By opening a bucket of paint labeled ``\(\displaystyle w\)'', we can paint a wall segment of length exactly \(\displaystyle w\), bounded by the coordinates \(\displaystyle x_0\) and \(\displaystyle x_1\) (\(\displaystyle w=x_1-x_0+1\)). Within this wall segment we can of course cover the intact parts of the wall as well, even multiple times. We keep on opening the buckets and painting until all cracks are covered. For each integer \(\displaystyle w\) (\(\displaystyle 1\le w\le M\)), we have one bucket of paint labeled ``\(\displaystyle w\)'' and with known cost \(\displaystyle b_j\). Painting a longer wall segment may cost less than painting a shorter one; and it may also happen that the price of a bigger bucket is less than or equal to the price of a smaller bucket. Your task is to cover all cracks on the wall for the minimum cost.
Your program should read the values of \(\displaystyle N\) and \(\displaystyle M\) from the first line of the standard input, then the \(\displaystyle a_i\) integers (describing the crack locations) from the following \(\displaystyle N\) lines. The next \(\displaystyle M\) lines contain the paint bucket prices \(\displaystyle b_j\) corresponding to the consecutive lengths. The first line of the standard output should contain the minimum cost necessary to complete the wall painting. To save space, instead of displaying numbers in \(\displaystyle N\) and \(\displaystyle M\) input lines, they appear in one line and are separated with / characters.
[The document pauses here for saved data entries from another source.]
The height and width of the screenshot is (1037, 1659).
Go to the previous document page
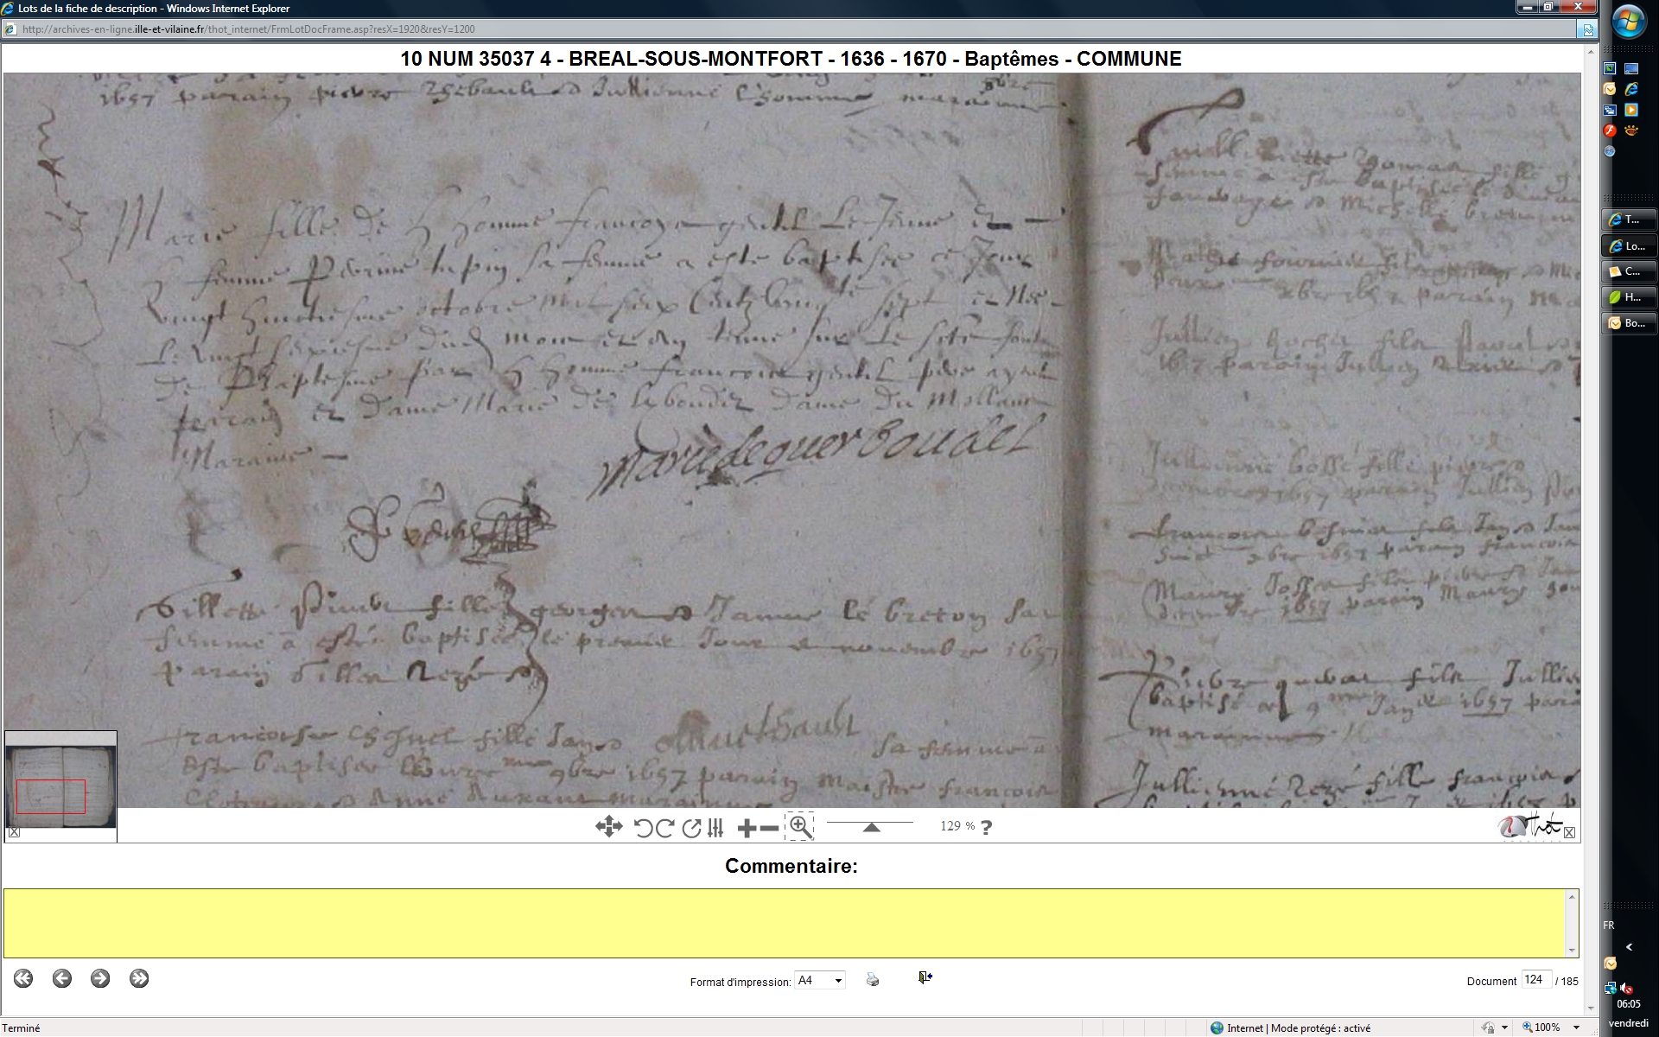(x=61, y=978)
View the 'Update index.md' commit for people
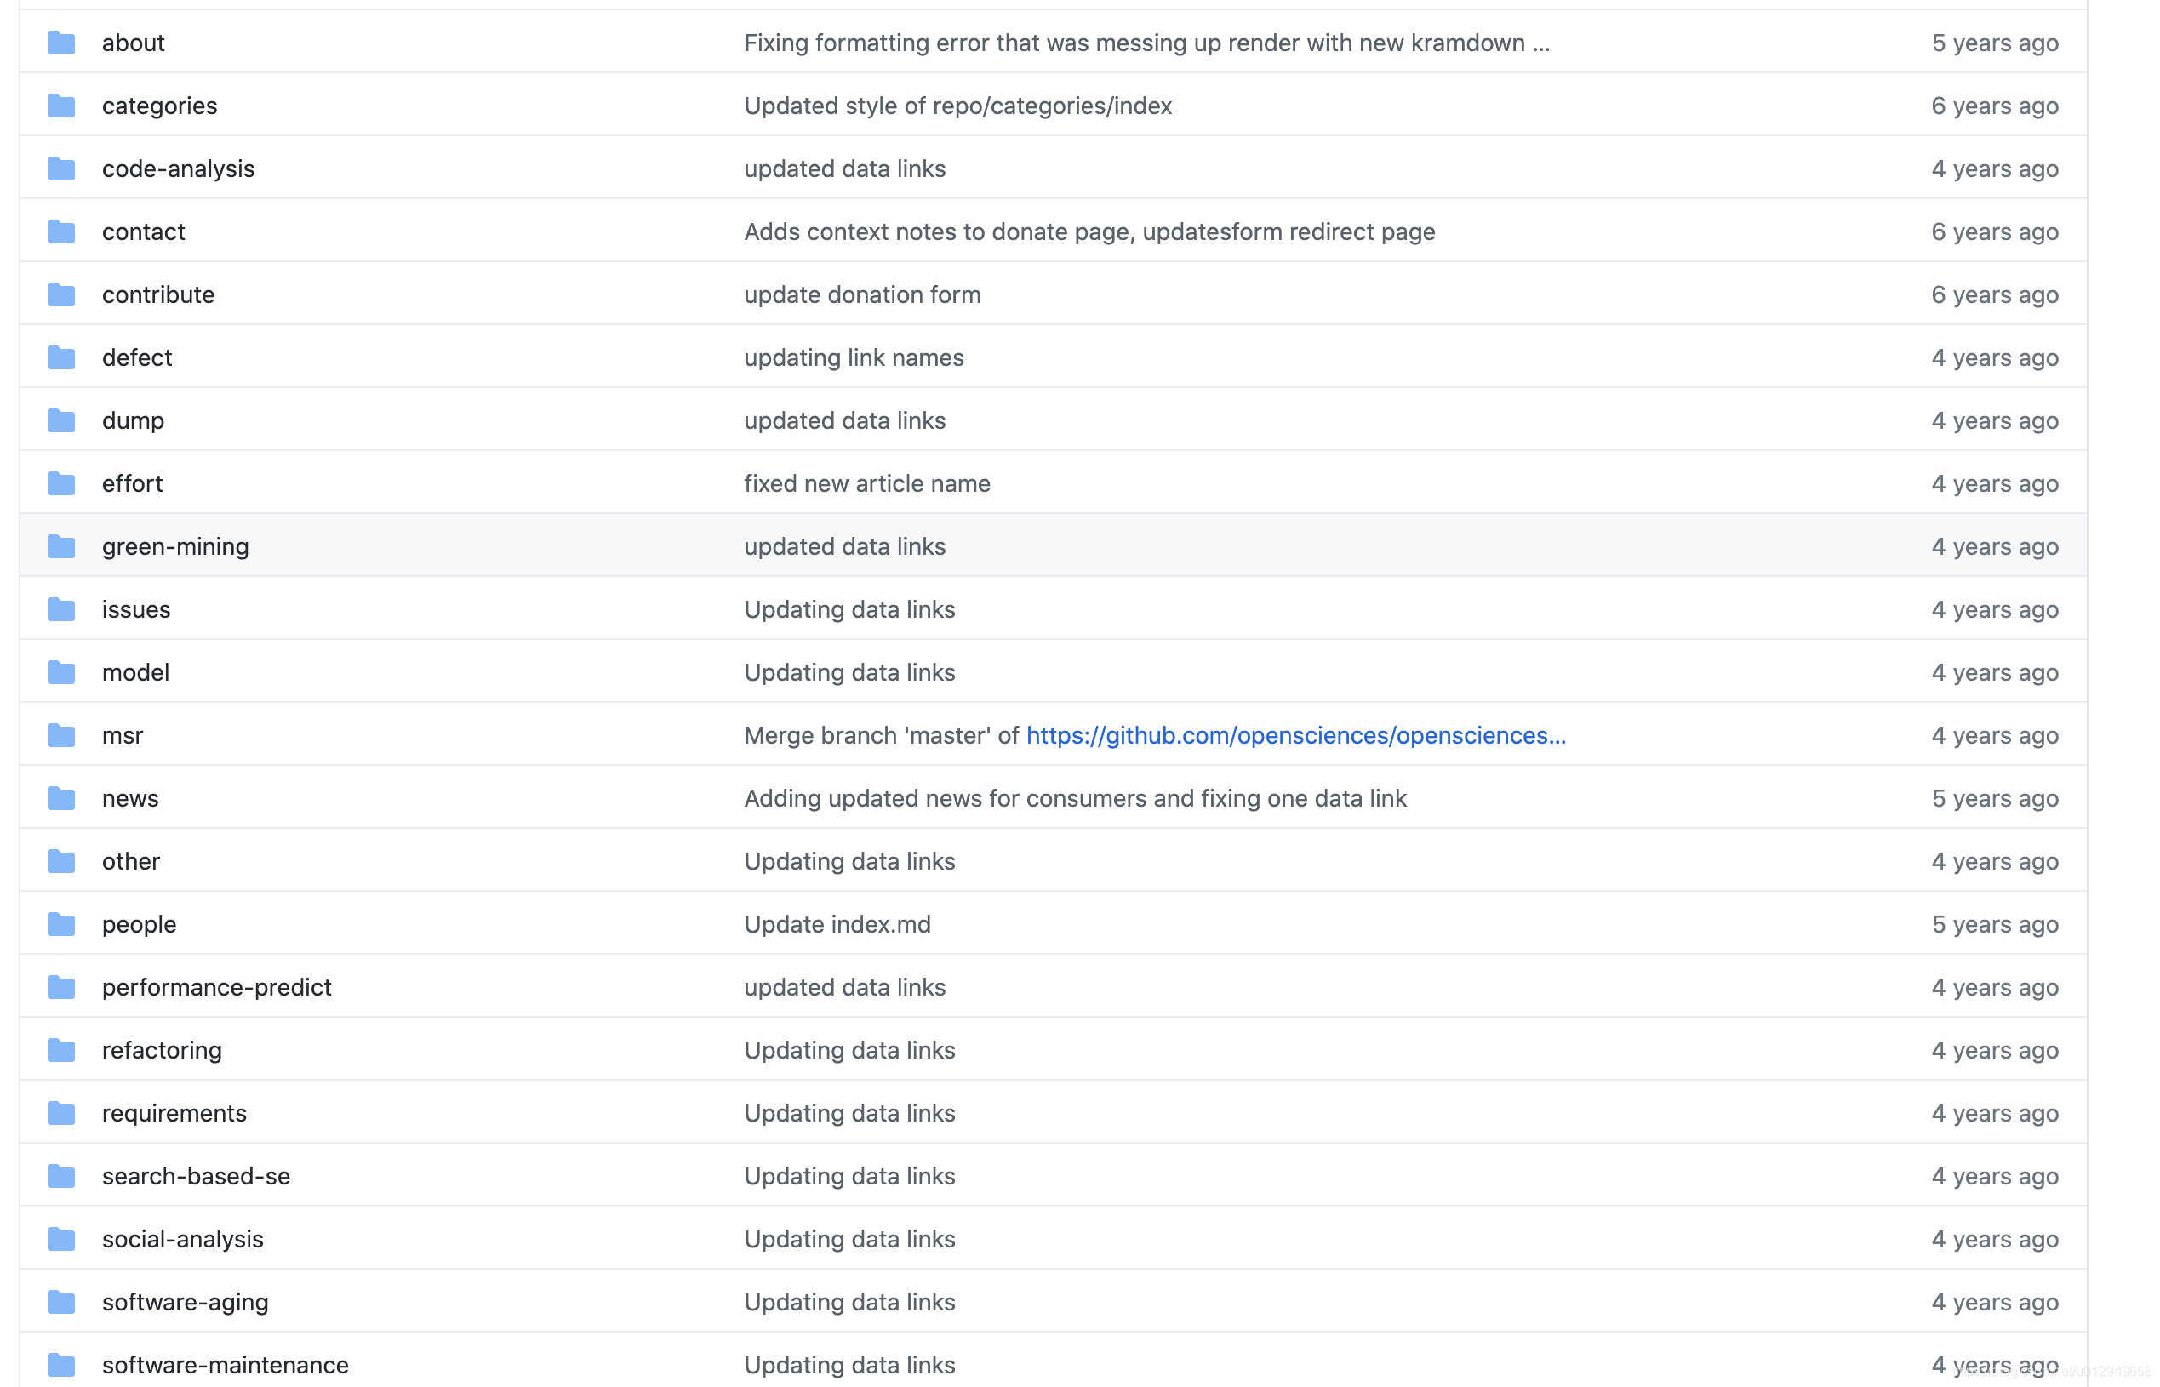Viewport: 2160px width, 1387px height. (x=837, y=924)
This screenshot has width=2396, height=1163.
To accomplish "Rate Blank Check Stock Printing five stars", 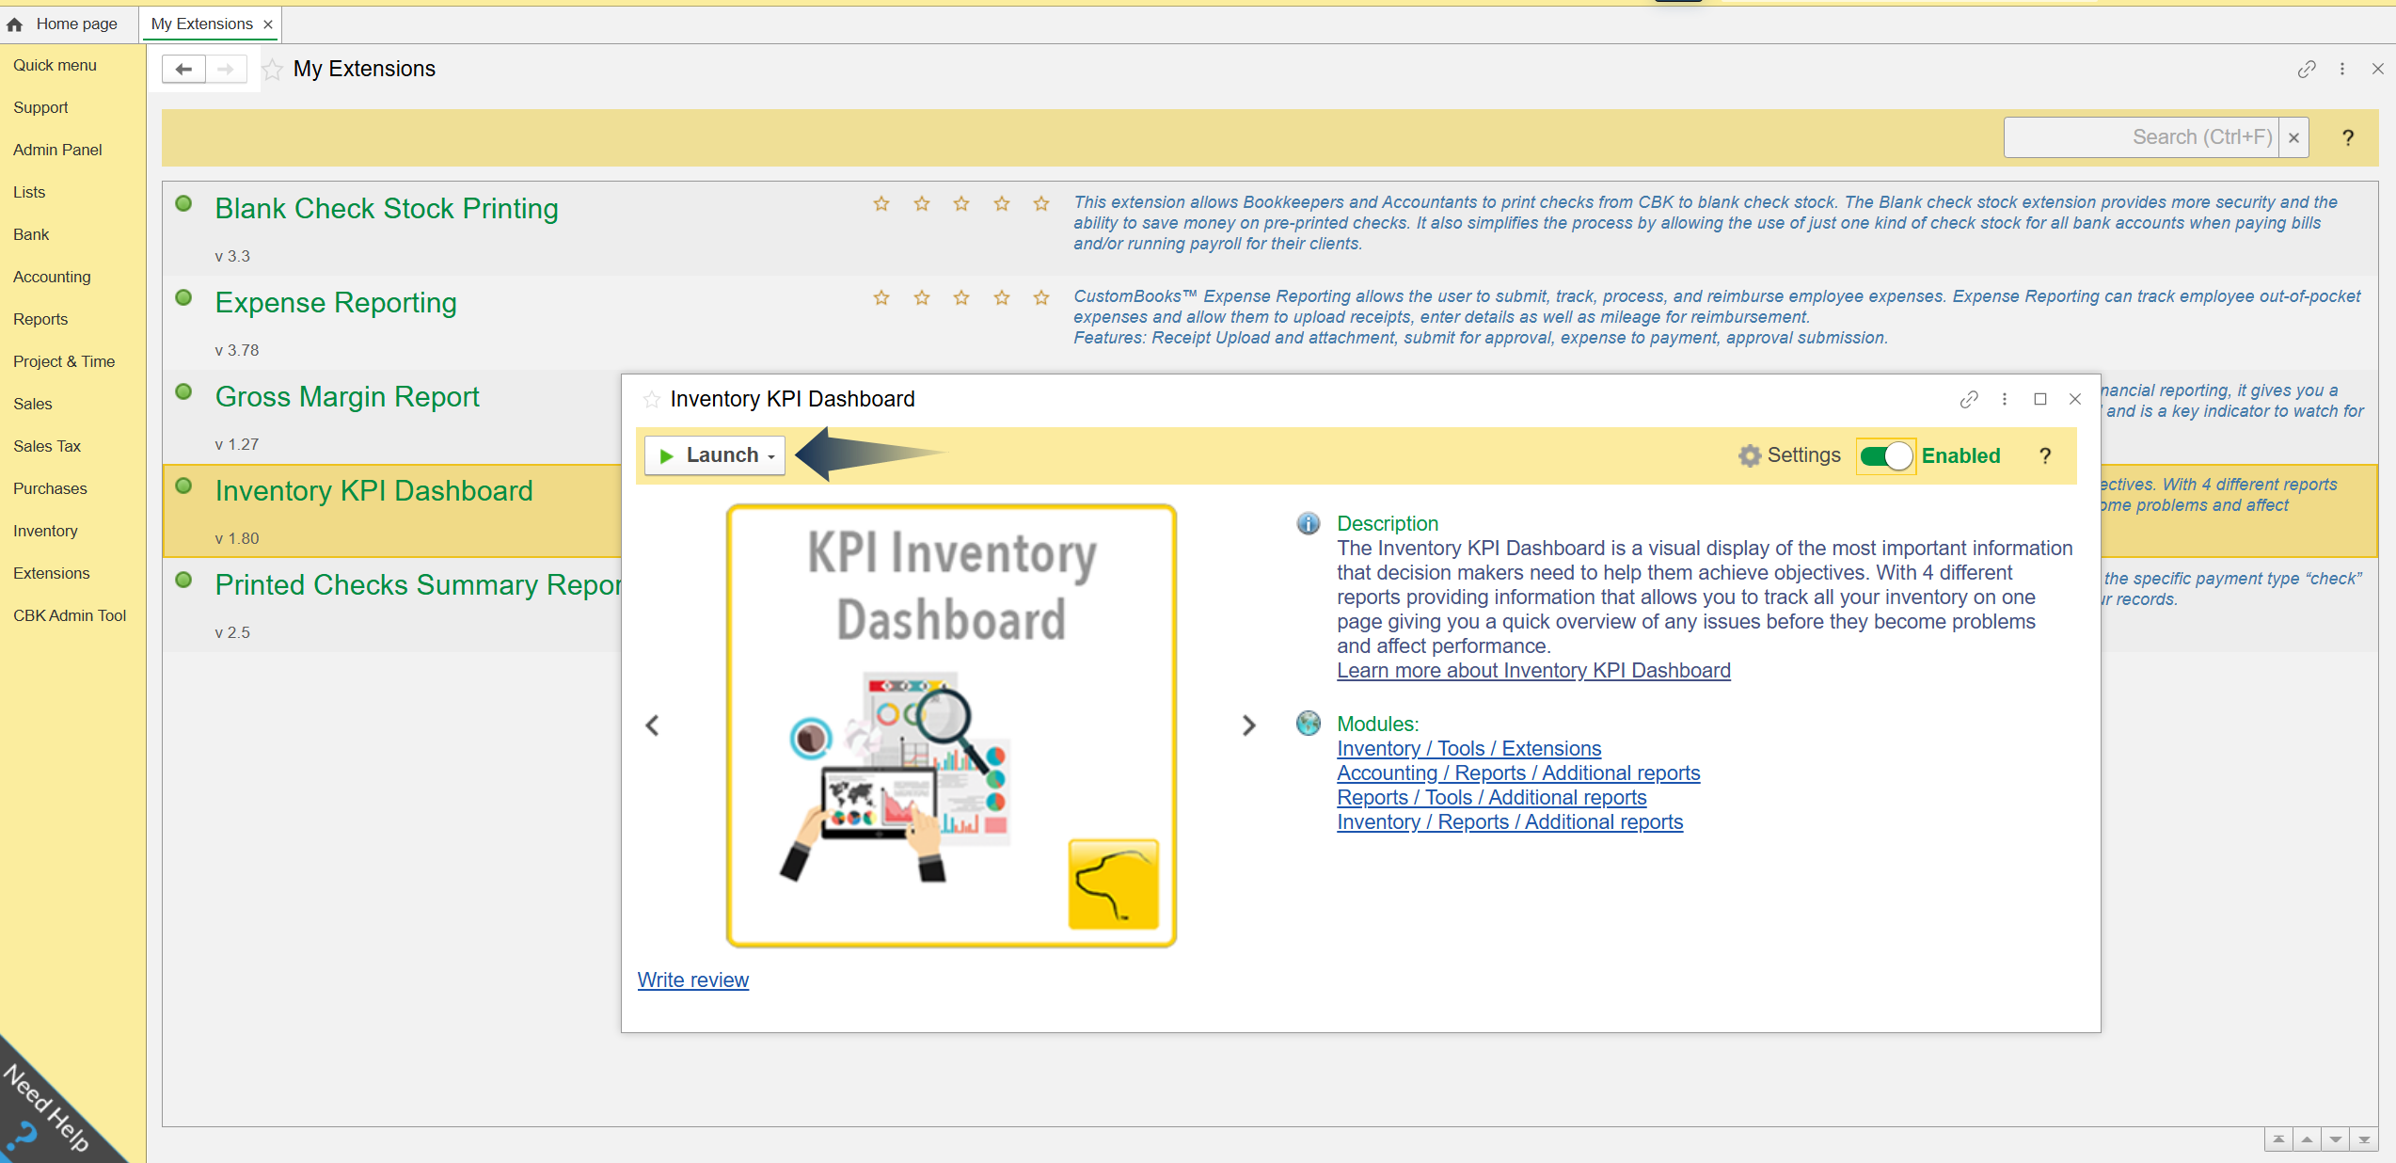I will 1041,203.
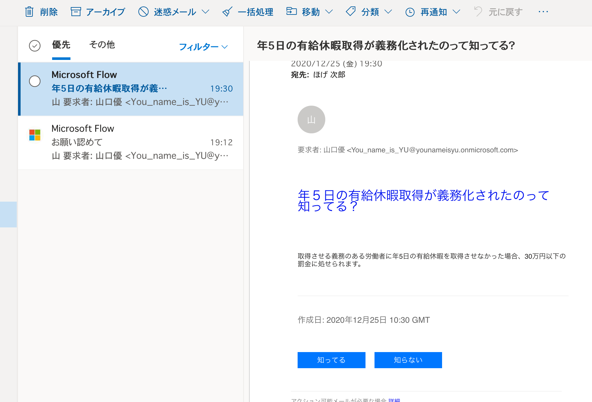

In the example, ``Példa bemenet'' is a sample input, while ``Példa kimenet'' is the corresponding output. In this situation, 3 paint buckets with labels ``4'', ``1'' and ``2'' are sufficient to paint all the cracks; the cost is \(\displaystyle 4+2+3=9\).
Scoring and bounds. You can obtain 1 point for a brief and proper documentation clearly describing your solution. Nine further points can be obtained provided that your program solves any arbitrary valid input within 1 second of running time.
The source code (s99.pas, s99.cpp, ...) without the .exe or any other auxiliary files generated by the compiler but with a short documentation (s99.txt, s99.pdf, ...), also describing which developer environment to use for compiling your source, should be submitted in a compressed file s99.zip.
Deadline expired on June 17, 2015.
8 students sent a solution. 10 points: Gáspár Attila. 9 points: Németh 123 Balázs. 8 points: 1 student. 7 points: 1 student. 6 points: 2 students. 5 points: 1 student. 1 point: 1 student.